The surge in the U.S. trade deficit in manufactures in the third quarter of 2014 and the increase in the Chinese trade surplus shows the countries continued their opposite growth paths, according to an analysis from the MAPI Foundation, the research affiliate of the Manufacturers Alliance for Productivity and Innovation (MAPI).
In the report, Ernest Preeg, MAPI senior adviser for international trade and finance, notes that U.S. manufactured exports grew by 5 percent to $299.4 billion in the third quarter compared with 2013. The U.S. deficit in manufactures rose by $13 billion, or 9 percent, compared with the second quarter of 2013. This followed a 19 percent increase in the deficit in the second quarter.

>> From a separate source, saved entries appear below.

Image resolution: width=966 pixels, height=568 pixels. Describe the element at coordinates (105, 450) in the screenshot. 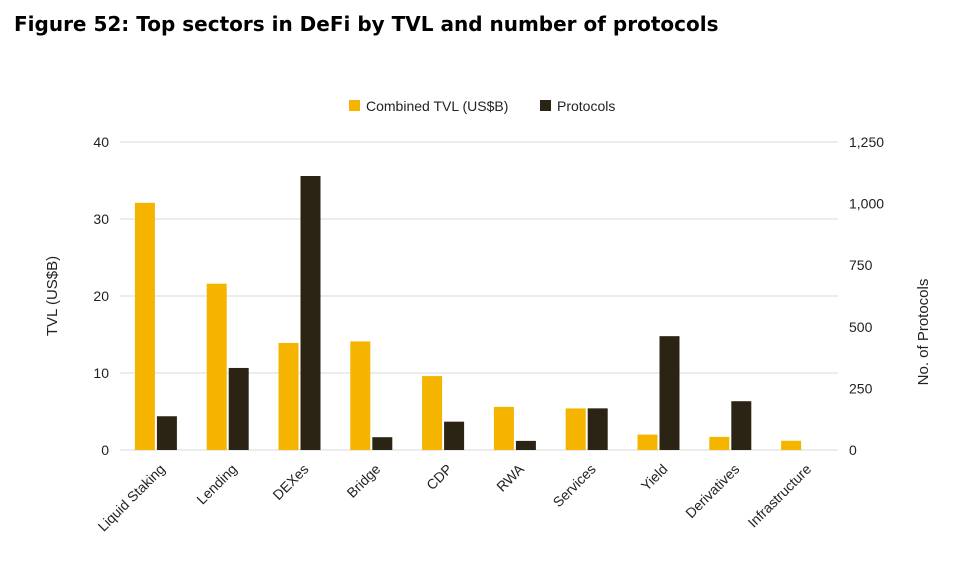

I see `y-left-tick-label: 0` at that location.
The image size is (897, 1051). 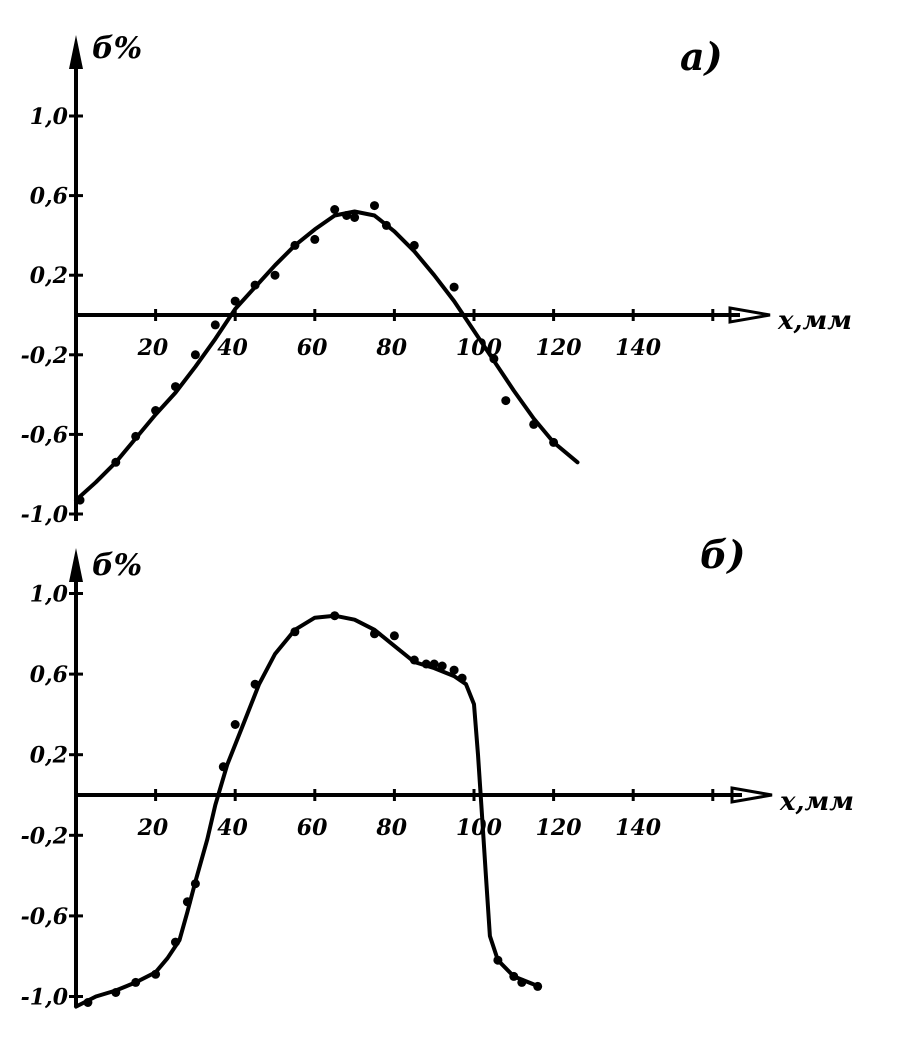 What do you see at coordinates (722, 554) in the screenshot?
I see `panel-label: б)` at bounding box center [722, 554].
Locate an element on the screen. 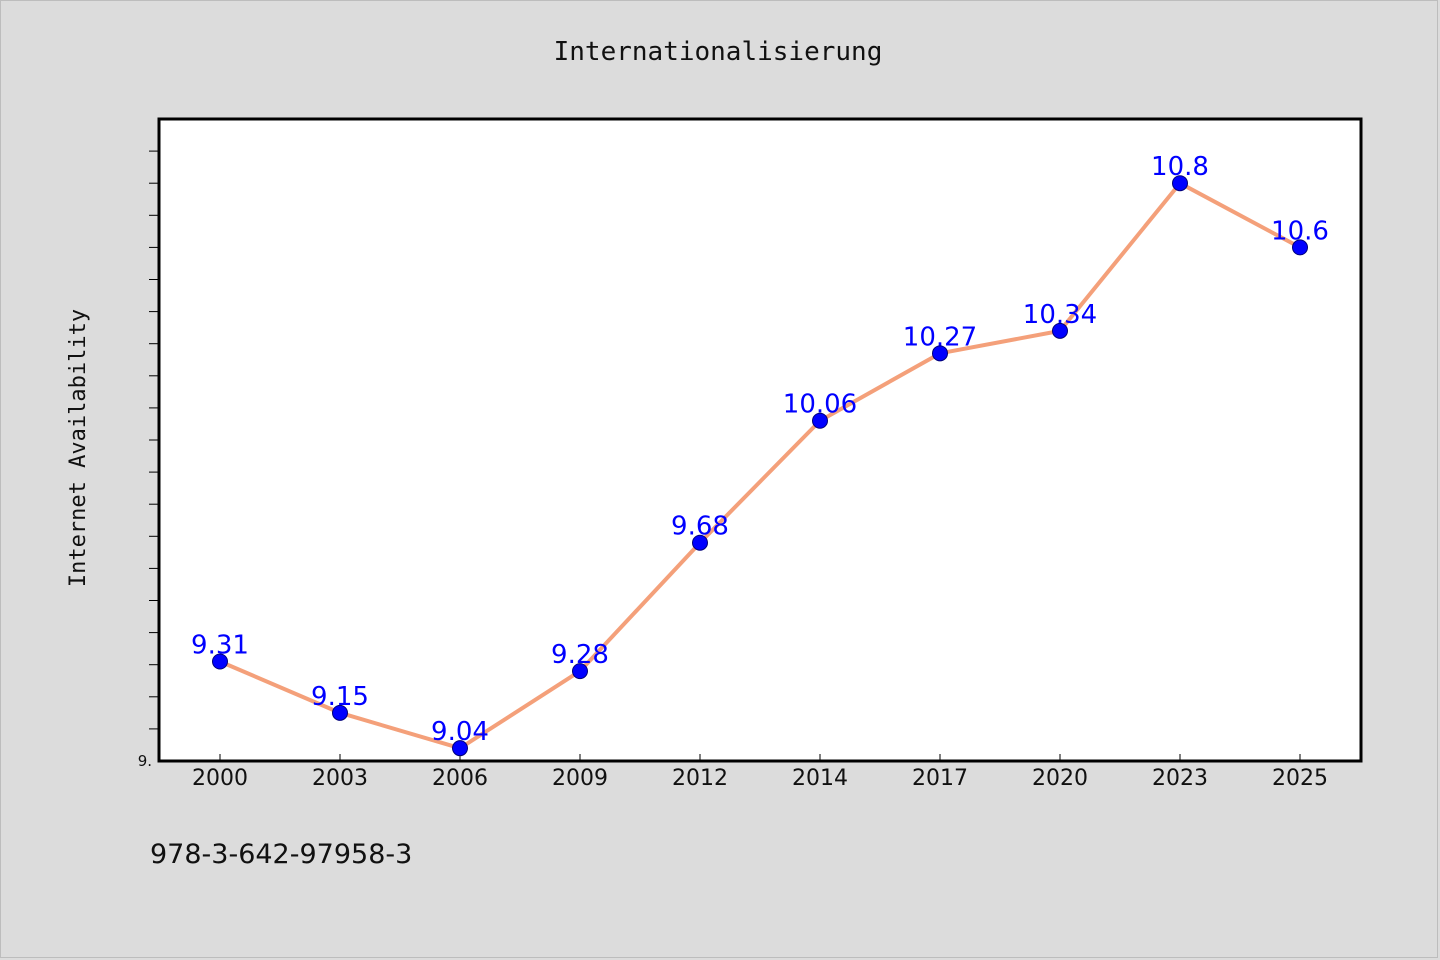 This screenshot has height=960, width=1440. x-tick-label: 2000 is located at coordinates (220, 778).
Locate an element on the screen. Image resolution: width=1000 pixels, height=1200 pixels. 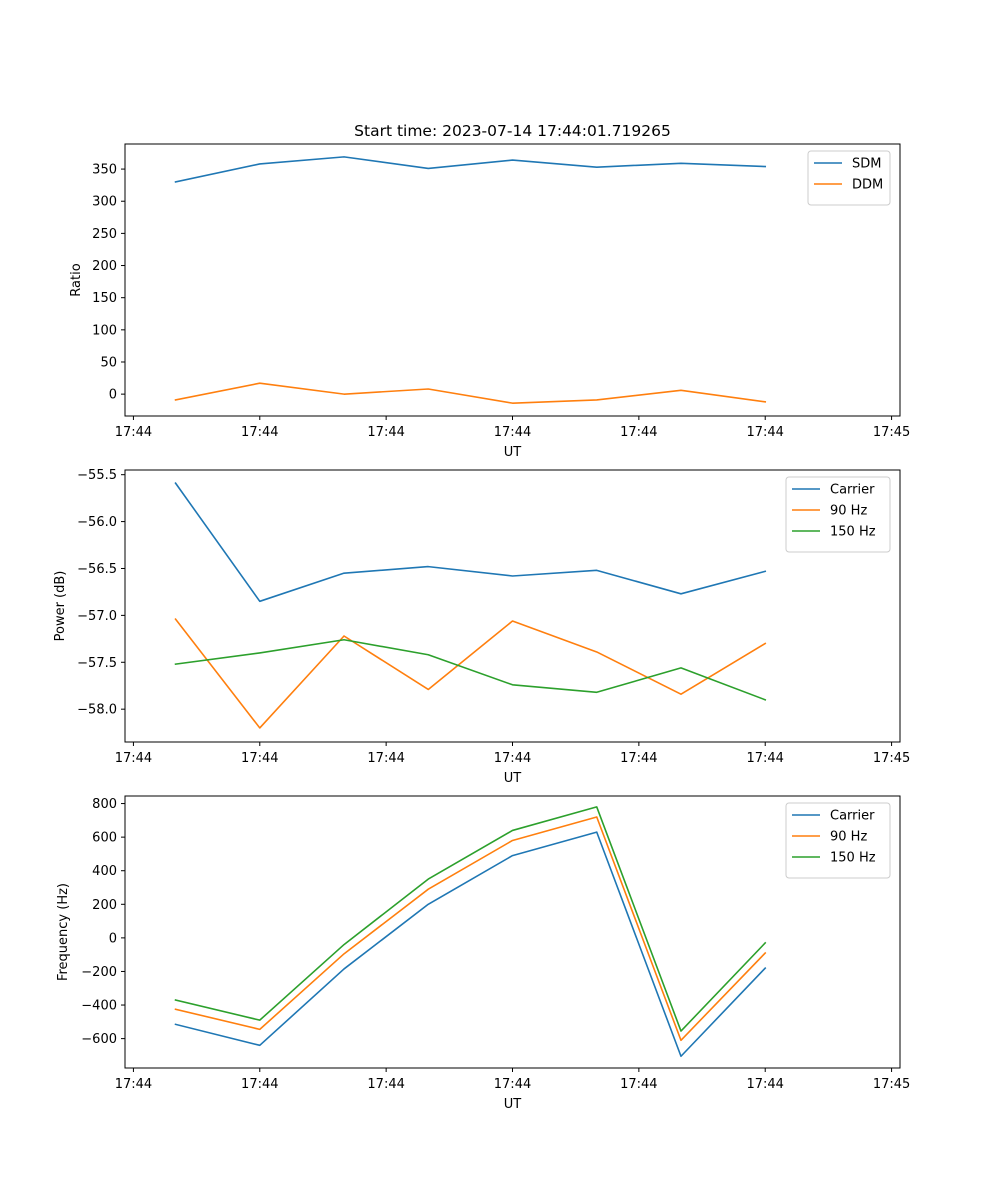
y-tick-label: 350 is located at coordinates (104, 170).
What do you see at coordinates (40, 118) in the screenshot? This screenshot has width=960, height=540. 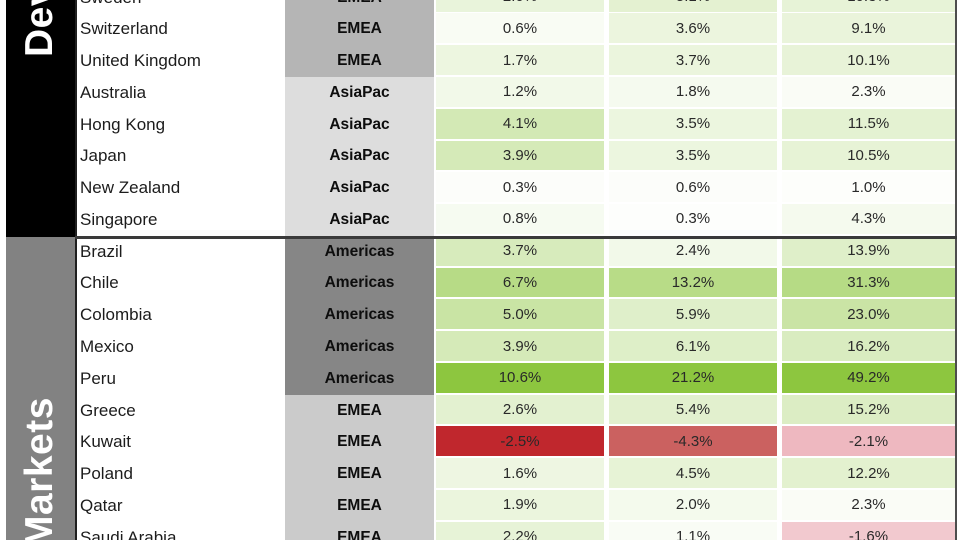 I see `group-band-developed: Developed` at bounding box center [40, 118].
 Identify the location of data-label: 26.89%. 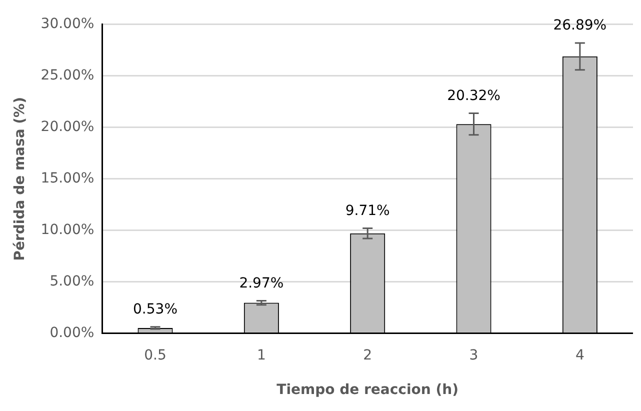
(580, 26).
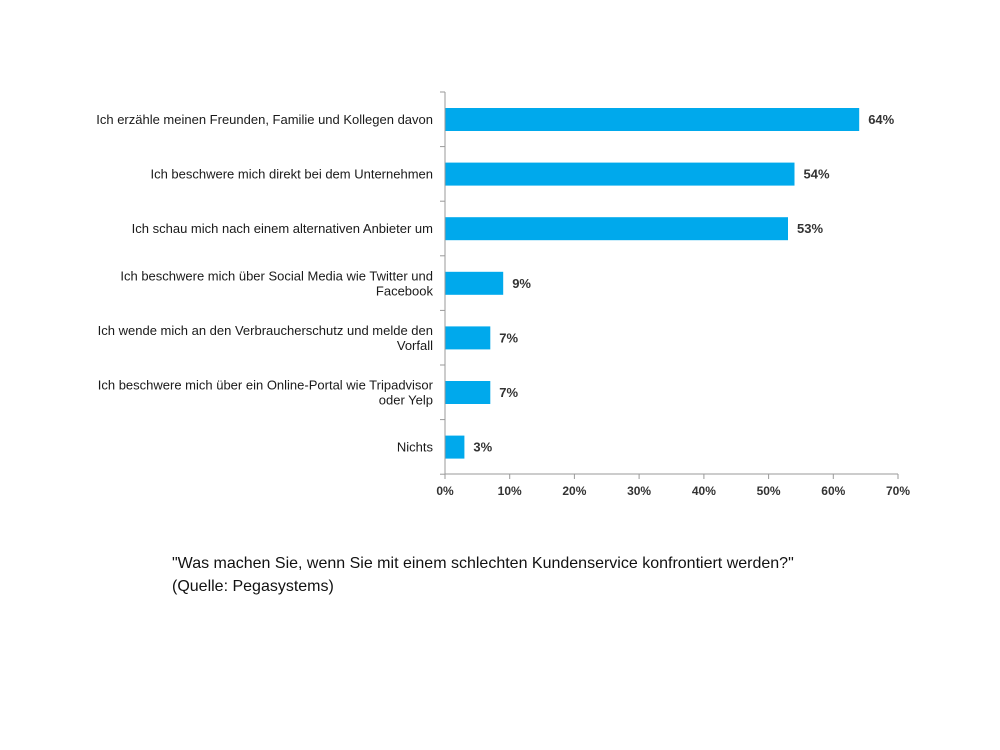  Describe the element at coordinates (416, 448) in the screenshot. I see `category-label: Nichts` at that location.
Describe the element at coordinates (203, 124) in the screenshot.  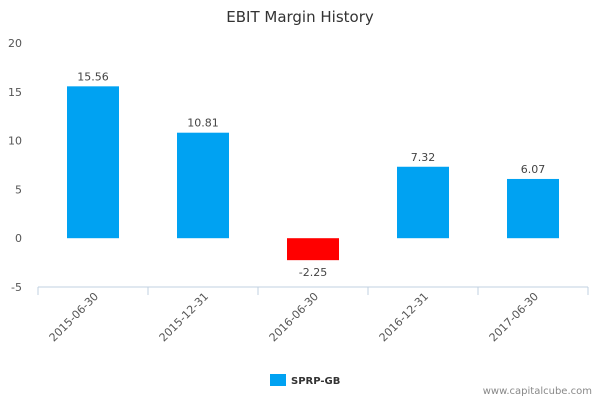
I see `data-label: 10.81` at that location.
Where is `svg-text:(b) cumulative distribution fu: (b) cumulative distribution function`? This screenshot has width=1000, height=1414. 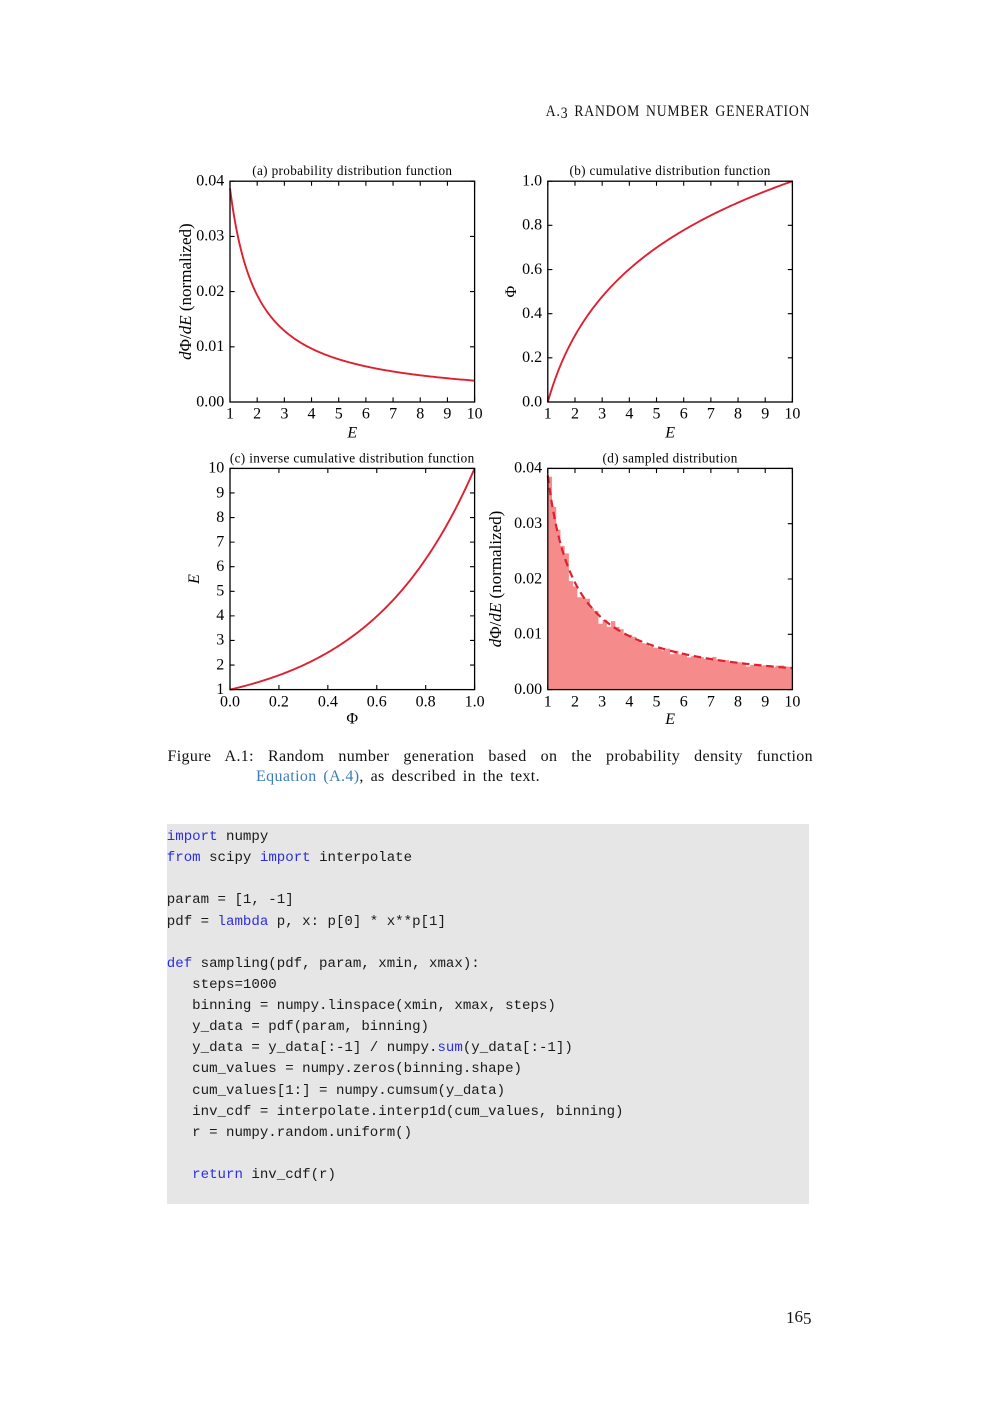
svg-text:(b) cumulative distribution fu: (b) cumulative distribution function is located at coordinates (670, 170).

Conversely, Chinese exports were up 13 percent to $606.2 billion in the third quarter. Its trade surplus increased by $52 billion, or 23 percent, in the third quarter over 2013, following a 9 percent increase in the second quarter.
“The five-year increase in the deficit of $250 billion since 2009 results in the loss of about 1.7 million jobs, or 15 percent of the sectoral labor force,” Preeg wrote. "By sector, Chinese information technology exports of $200 billion in the third quarter were almost four times larger than the $55 billion of U.S. exports, and growing faster, which explains the Chinese interest in a WTO IT agreement."
Preeg estimates a potential increase to $50 billion in the U.S. deficit this year in manufactures, which would mean a net loss of approximately 350,000 jobs in the American manufacturing sector.
"A U.S. trade strategy to reverse this serious decline in U.S. export competitiveness for the technology-intensive manufacturing sector needs to combine trade and exchange rate policies, with exchange rate policy far more important In the case of China," Preeg wrote.